This is the mail archive of the
gdb-patches@sourceware.org
mailing list for the GDB project.
[AArch64][0/6] Support unwinding mangled return address in ARMv8.3-A Pointer Authentication Extension
- From: Jiong Wang <jiong dot wang at foss dot arm dot com>
- To: GDB <gdb-patches at sourceware dot org>
- Date: Wed, 9 Aug 2017 13:17:14 +0100
- Subject: [AArch64][0/6] Support unwinding mangled return address in ARMv8.3-A Pointer Authentication Extension
- Authentication-results: sourceware.org; auth=none
Hi,
Several months ago, a feature called "return address signing" has been added to
GCC to prevent stack smash stack on AArch64. For details please refer:
https://gcc.gnu.org/ml/gcc-patches/2017-01/msg00376.html
https://gcc.gnu.org/ml/gcc-patches/2016-11/msg03010.html
Once this feature is enabled, return address will be signed (mangled) at
function start and won't be restored to its original value until a successful
authentication during return.
This has significant impacts on frame unwinding. Unwinders need to tell whether
return address is signed at any location in the instruction sequence and need
methods to figure out the original value of return address once it is signed.

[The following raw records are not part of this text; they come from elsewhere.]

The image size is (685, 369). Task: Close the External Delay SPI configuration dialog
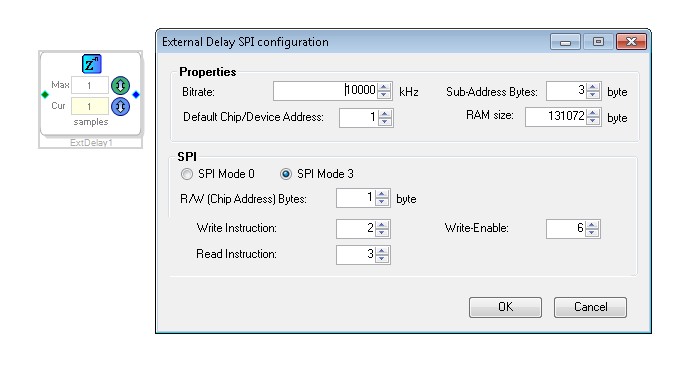coord(631,42)
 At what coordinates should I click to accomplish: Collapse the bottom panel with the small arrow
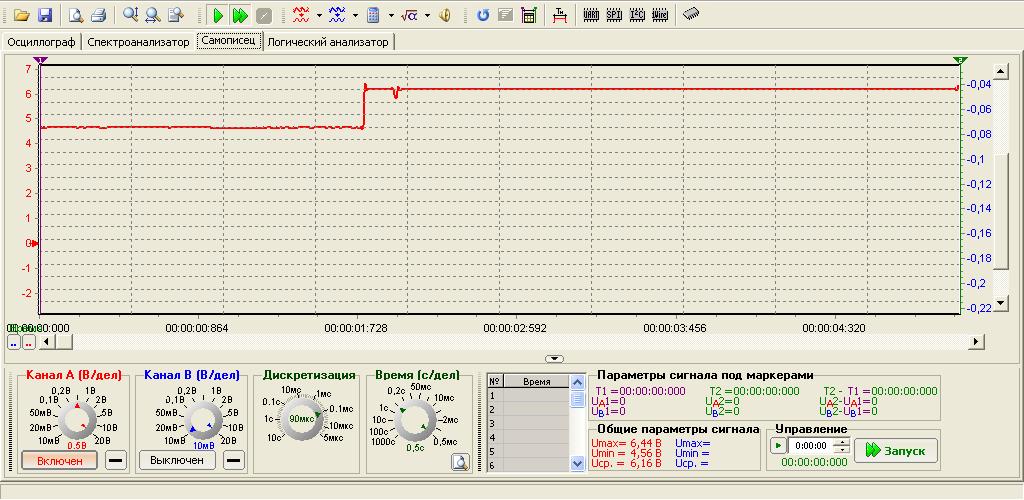click(x=553, y=358)
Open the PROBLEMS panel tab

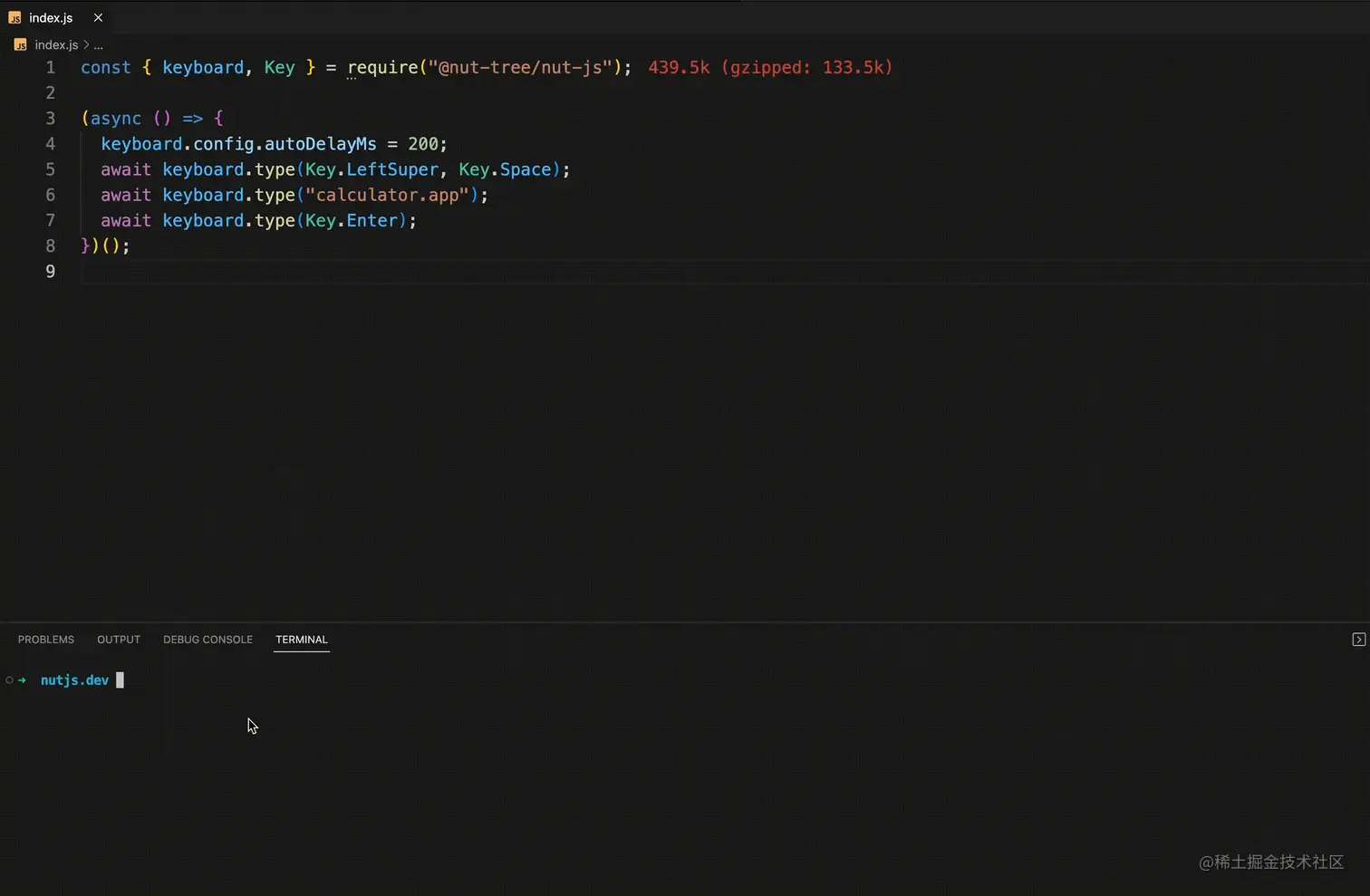click(45, 640)
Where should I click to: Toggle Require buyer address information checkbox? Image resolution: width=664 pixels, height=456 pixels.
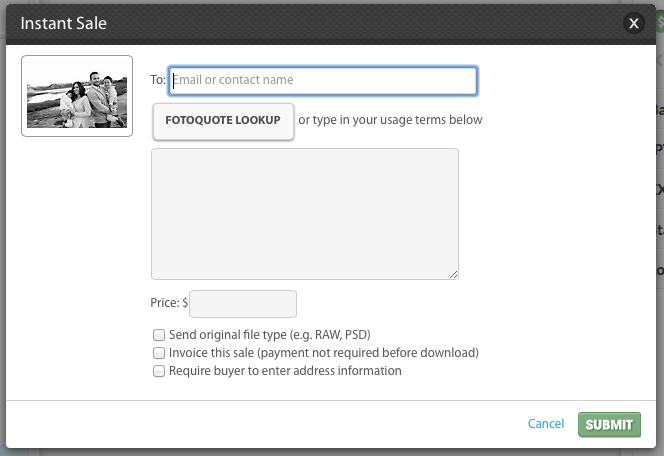159,371
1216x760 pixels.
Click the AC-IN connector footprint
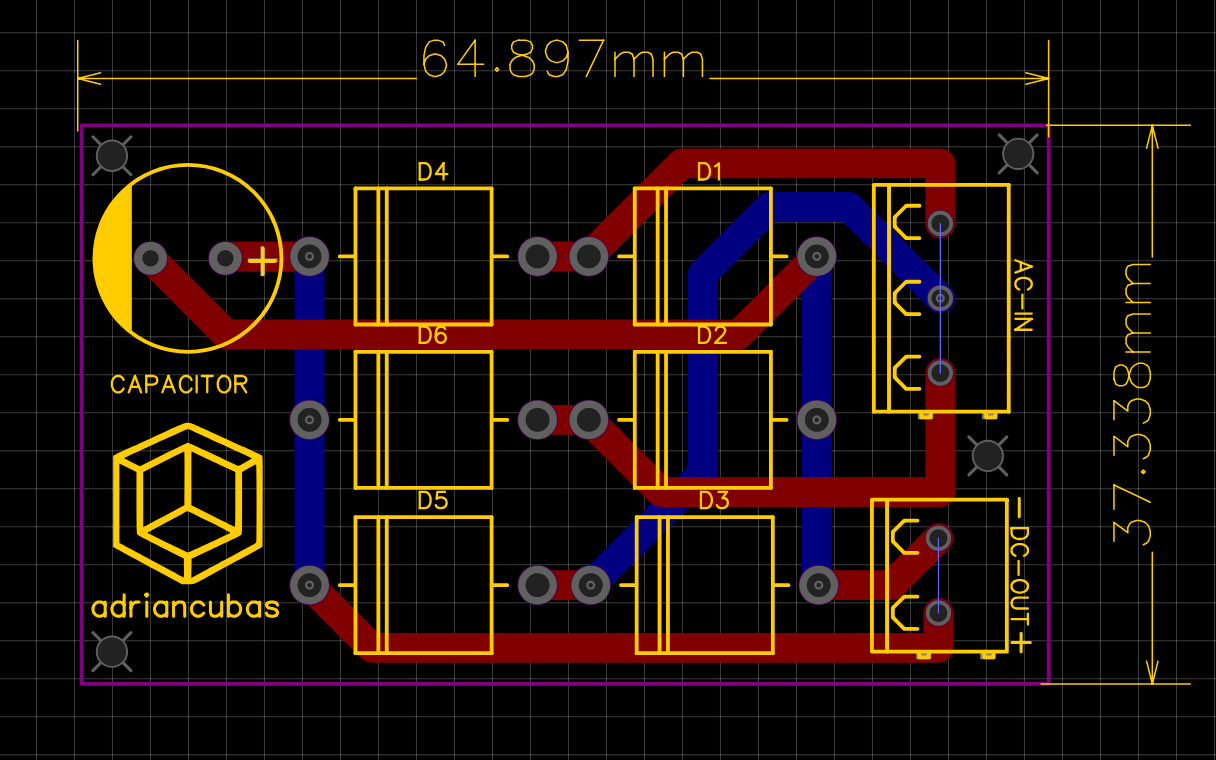tap(940, 295)
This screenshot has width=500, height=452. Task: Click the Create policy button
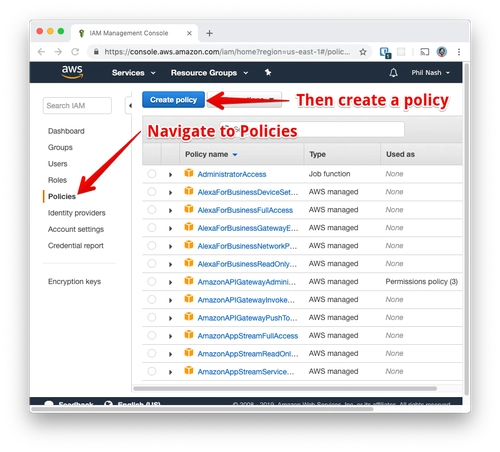pos(173,100)
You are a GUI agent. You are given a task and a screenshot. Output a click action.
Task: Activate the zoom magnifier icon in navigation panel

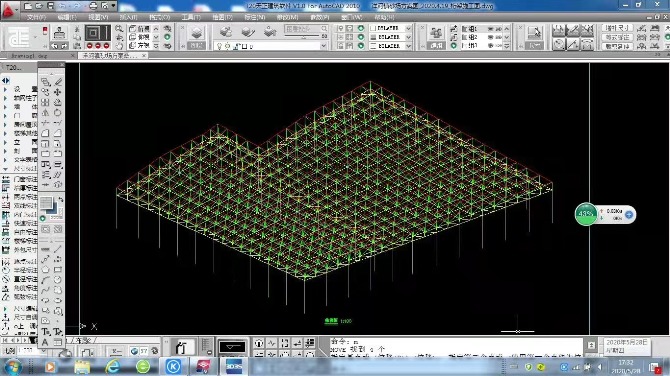click(x=119, y=28)
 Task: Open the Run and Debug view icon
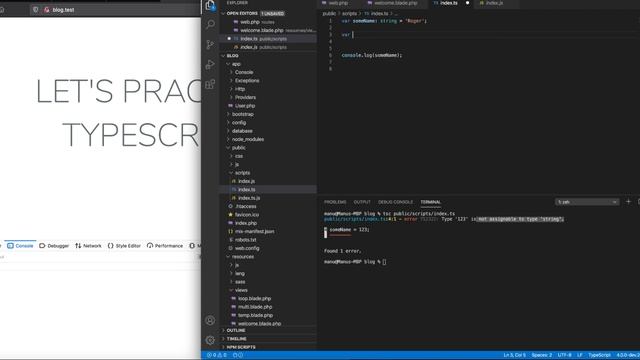[x=210, y=64]
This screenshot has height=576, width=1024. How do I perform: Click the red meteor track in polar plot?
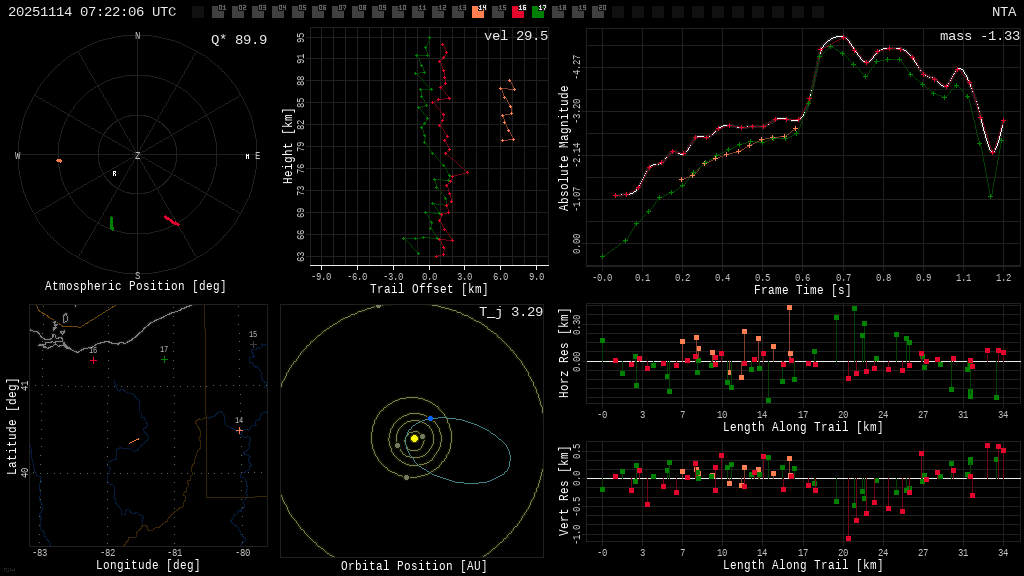point(171,220)
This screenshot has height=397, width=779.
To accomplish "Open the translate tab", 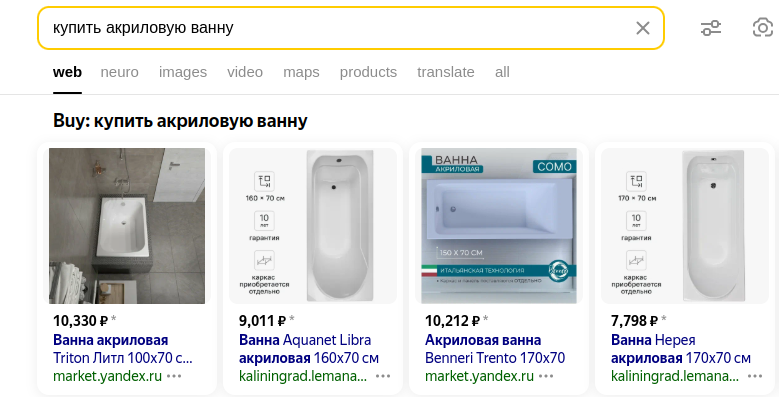I will [x=446, y=73].
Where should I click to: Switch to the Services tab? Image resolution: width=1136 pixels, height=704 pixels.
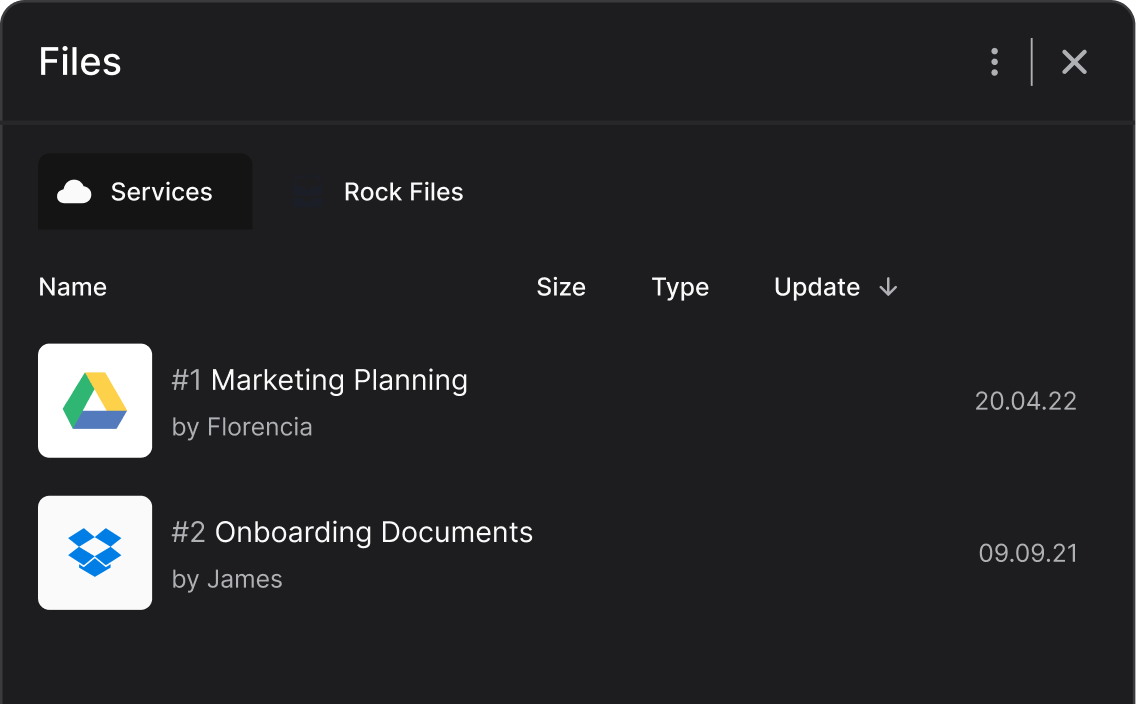[x=145, y=192]
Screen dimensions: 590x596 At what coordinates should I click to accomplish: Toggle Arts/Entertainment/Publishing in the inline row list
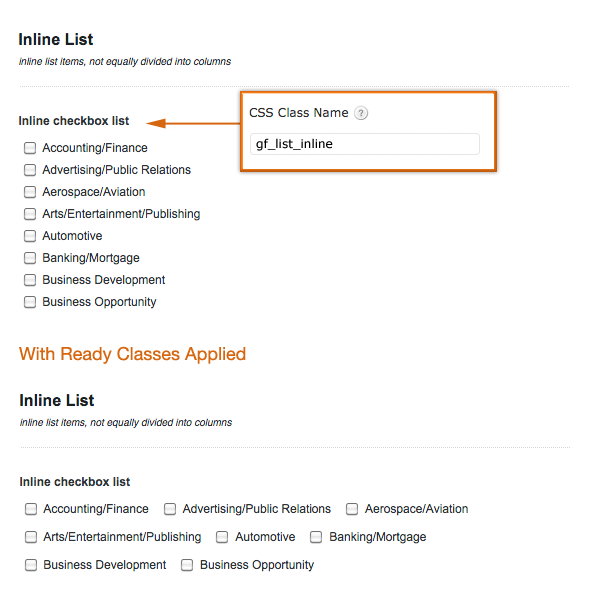31,537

For DWARF unwinders, a new DWARF CFA instruction DW_CFA_AARCH64_negate_ra_state
is introduced to indicate such status change from return address. Compilers or
assembly writers are expected to put it whenever return address register is
signed or restored by hardware instructions. During FDE scan, if
DW_CFA_AARCH64_negate_ra_state is hit, the unwinder toggles the return address
signing status and kept it in bit zero (LSB) of the new DWARF register
AARCH64_DWARF_PAUTH_RA_STATE whose value must be honored later when unwinding
the PC of upper frame using the value of return address.
Once AARCH64_DWARF_PAUTH_RA_STATE indicates return address is signed, the
following methods can be used to restore its original value:
* Stripping the signature.
There are two further methods, executing signature strip instructions or
masking off it using signature bit mask. Normally, native unwinder use the
former and cross unwinder use the latter. The signature bit masks are
organized as ptrace REGSET that the debug stub can get them using ptrace
interface and communicate their value to cross unwinder through usual
register query.
The ptrace support in AArch64 kernel has been posted recently:
https://lkml.org/lkml/2017/7/19/1065
https://lkml.org/lkml/2017/7/19/1054
* Authenticating the signature.
Once the authentication succeeded, return address will be restored to
original value by hardware. Native unwinders can do this.
For instruction scan based unwinders, they can only figure out the status of
return address through recognizing those new signing and authentication
instructions occurred in function prologue and epilogue.
This patch set let GDB AArch64 DWARF and instruction scan unwinders to support
signed return address.
The changes are:
* The new signature bit masks ptrace REGSET is included in the new "pauth"
feature which is added into AArch64 in Patch 1 with necessary feature
detection code on linux native configuration.
* gdbserver support for new "pauth" feature is added in Patch 2.
* DWARF unwinder support is added in Patch 3.
* Instruction scan unwinder support is added in Patch 4.
* Core dump file support is added through Patch 5 and 6.
I have tested this patch set on an emulation environment as I don't have
ARMv8.3-A hardware. I was using ARMv8.0-A hardware, modified GCC, modified
GLIBC and modified Binutils to emulate ARMv8.3-A Pointer Authentication
Extension.
The modified GCC will use arithmetic instruction so mangle return address and
generating the defined DWARF description, the modified GLIBC can recognize the
new ptrace regset while the modified Binutils can supply new ptrace regset
information for old core dump file.
I have run the native tests on both gdb and gdbserver, and on the following
combinations:
1. clean gcc + clean binutils-gdb + clean GLIBC
2. clean gcc + binutils-gdb with this patchset + clean GLIBC
3. modified gcc + binutils-gdb with this patch set + modified GLIBC
The test result is the same for 1 and 2, and I only got ~2 new failures on 3 in
gdb/gdbserver native tests, these new failures are in gdb.thread or related with
solib.
Is this patch set OK to install once the related kernel support approved?